Assessing Financial Vulnerability in Emerging Economies: A Summary of Empirical Results
Morris Goldstein,Graciela L. Kaminsky,Carmen M. Reinhart 대외경제정책연구원 2000 East Asian Economic Review Vol.4 No.2
This paper aims to identify key empirical regularities in the run-up to banking and currency crises that would enable officials and private market participants to recognize vulnerability to financial crises at an earlier stage. This, in turn, should make it easier to motivate the corrective policy actions that would prevent such crises from actually taking place. Interest in identifying early warning indicators of financial crises has soared of late, stoked primarily by two factors.
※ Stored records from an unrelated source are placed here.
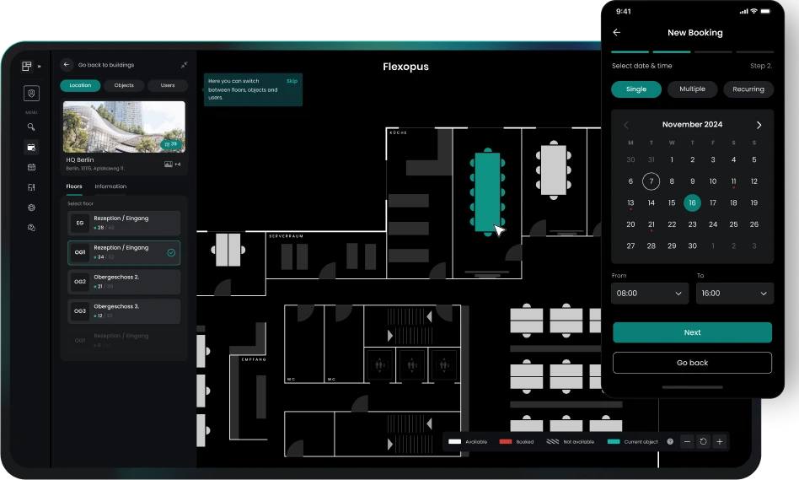Switch to the Information tab
Image resolution: width=799 pixels, height=480 pixels.
(x=110, y=186)
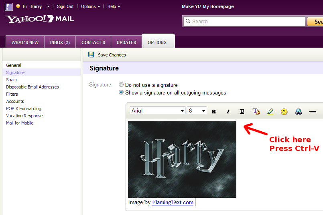Select 'Do not use a signature' option
Viewport: 323px width, 215px height.
click(121, 85)
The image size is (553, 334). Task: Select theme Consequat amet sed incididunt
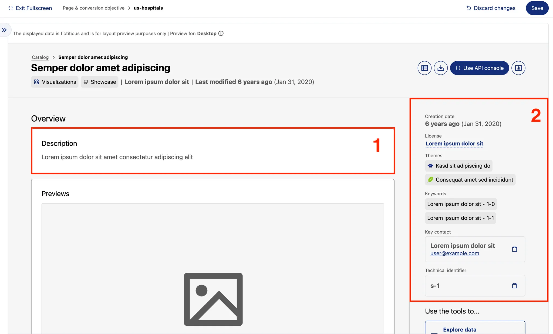pos(470,180)
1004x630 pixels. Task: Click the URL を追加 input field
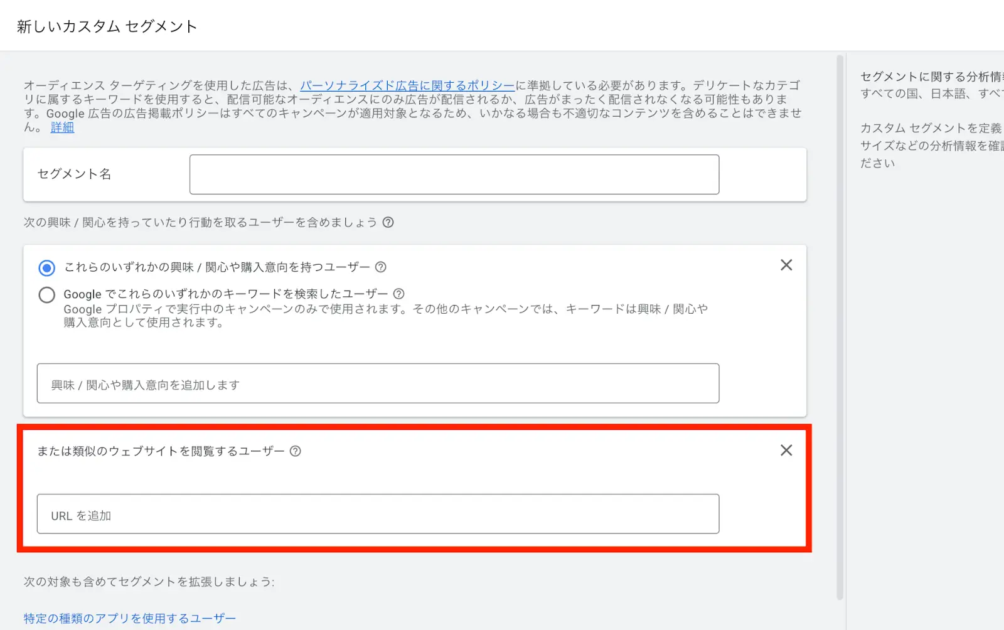point(378,514)
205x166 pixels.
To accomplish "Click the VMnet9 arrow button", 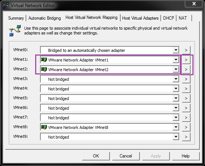I will pyautogui.click(x=186, y=137).
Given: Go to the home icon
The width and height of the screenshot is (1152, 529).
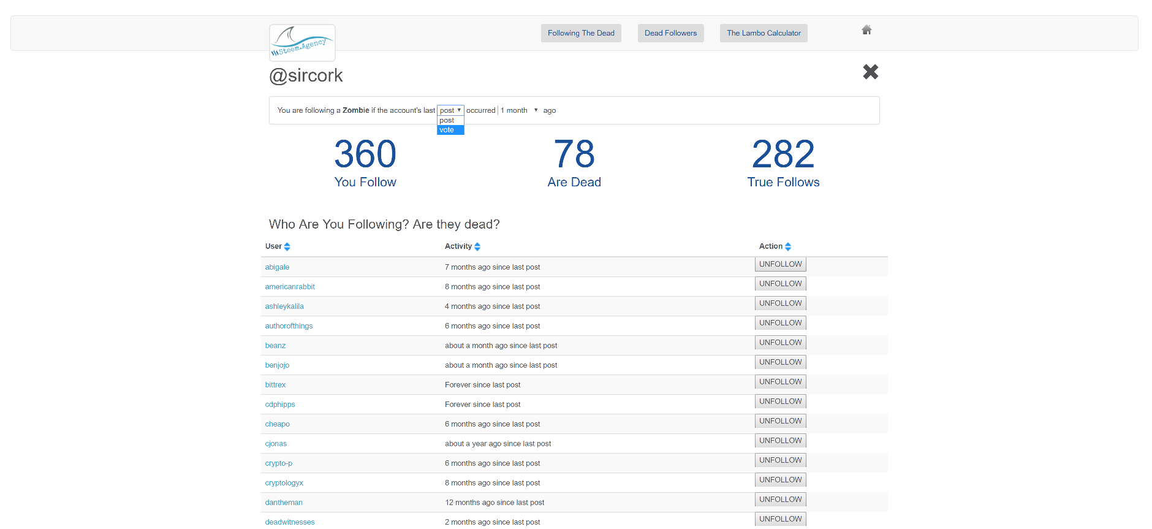Looking at the screenshot, I should 866,30.
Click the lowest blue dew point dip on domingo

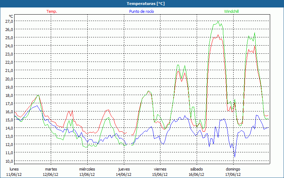pos(234,157)
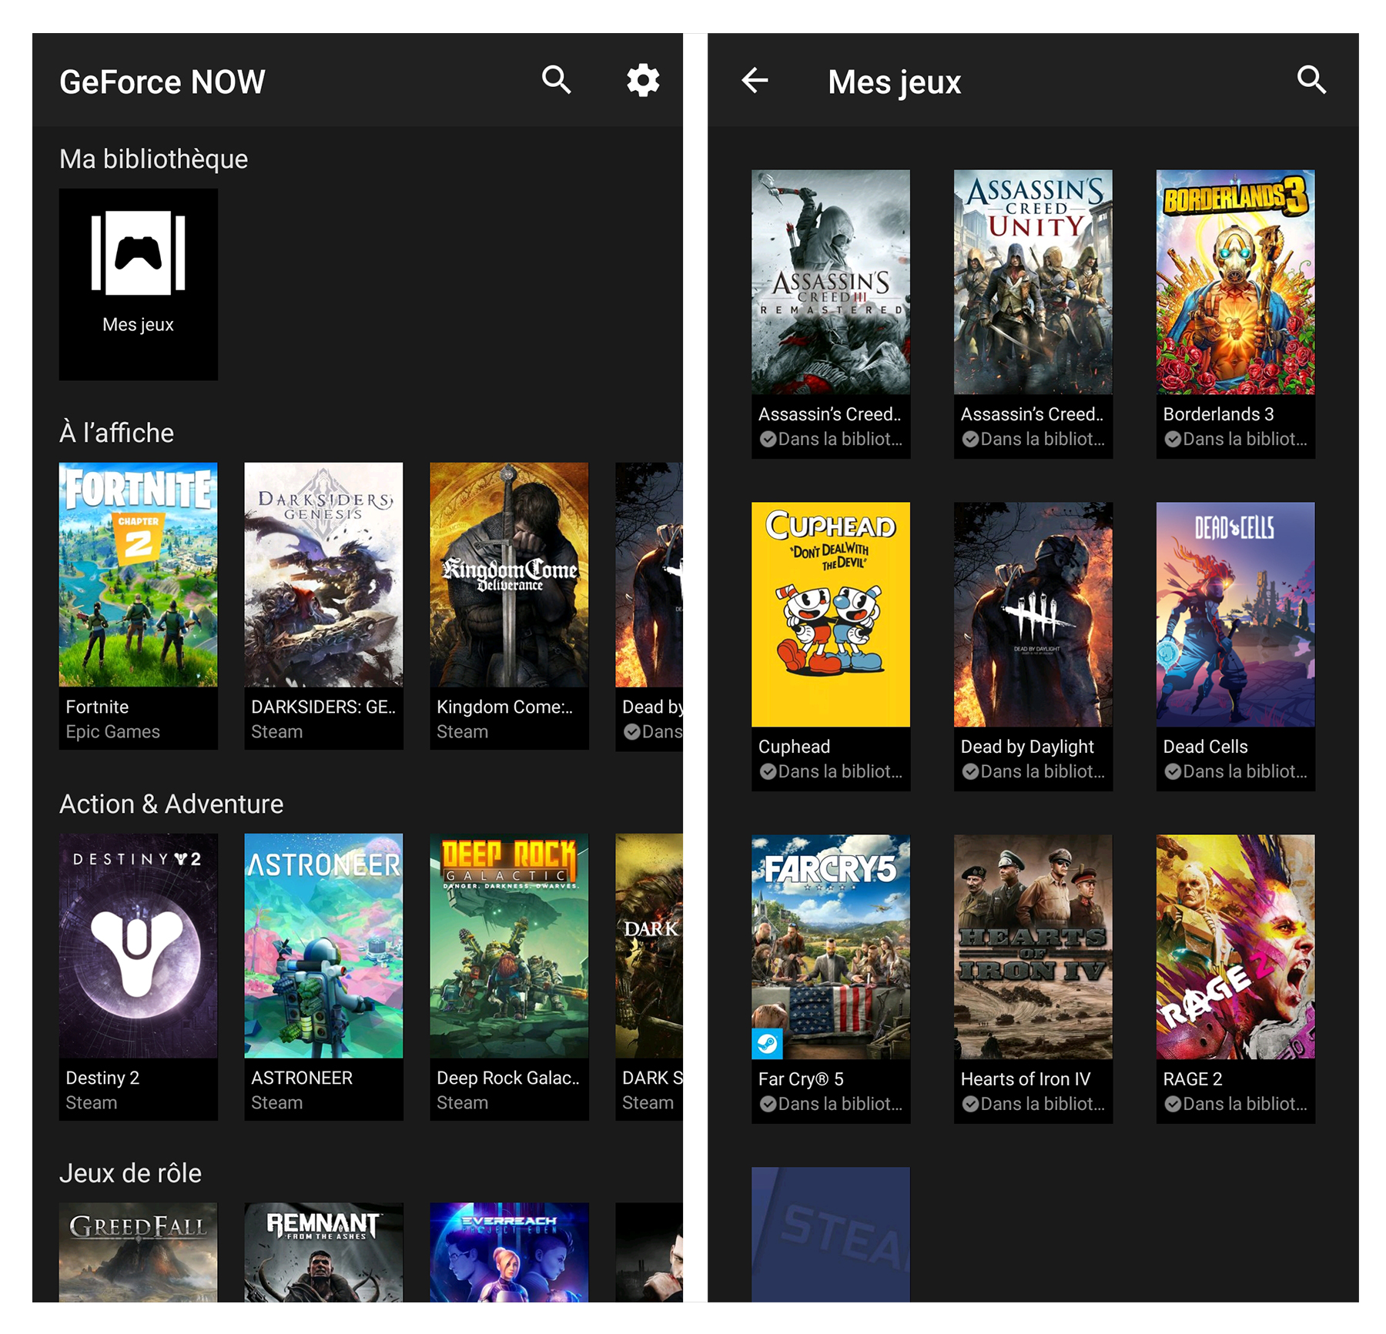1386x1334 pixels.
Task: Click the Jeux de rôle section heading
Action: tap(130, 1172)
First, there is increasing recognition that banking and currency crises can be extremely costly to the countries in which they originate; in addition, these crises often spillover via a variety of channels to increase the vulnerability of other countries to financial crisis. The second reason for the increased interest in early warning indicators of financial crises is that there is accumulating evidence that two of the most closely watched market indicators of default and currency risks-namely, interest rate spreads and changes in credit ratings- frequently do not provide much advance warning of currency and banking crises. The other reason why market prices may not signal impending crises is that there are often widely and strongly-held expectations of a bail-out of a troubled borrower by the official sector ?be it national or international. Dooley has stressed this point in several papers. If interest rate spreads and sovereign credit ratings only give advance warning of financial crises once in a while, increased interest attaches to the question of whether there are other early-warning indicators that would do a better job, and if so, what are they? This is one of the key questions we address in this paper.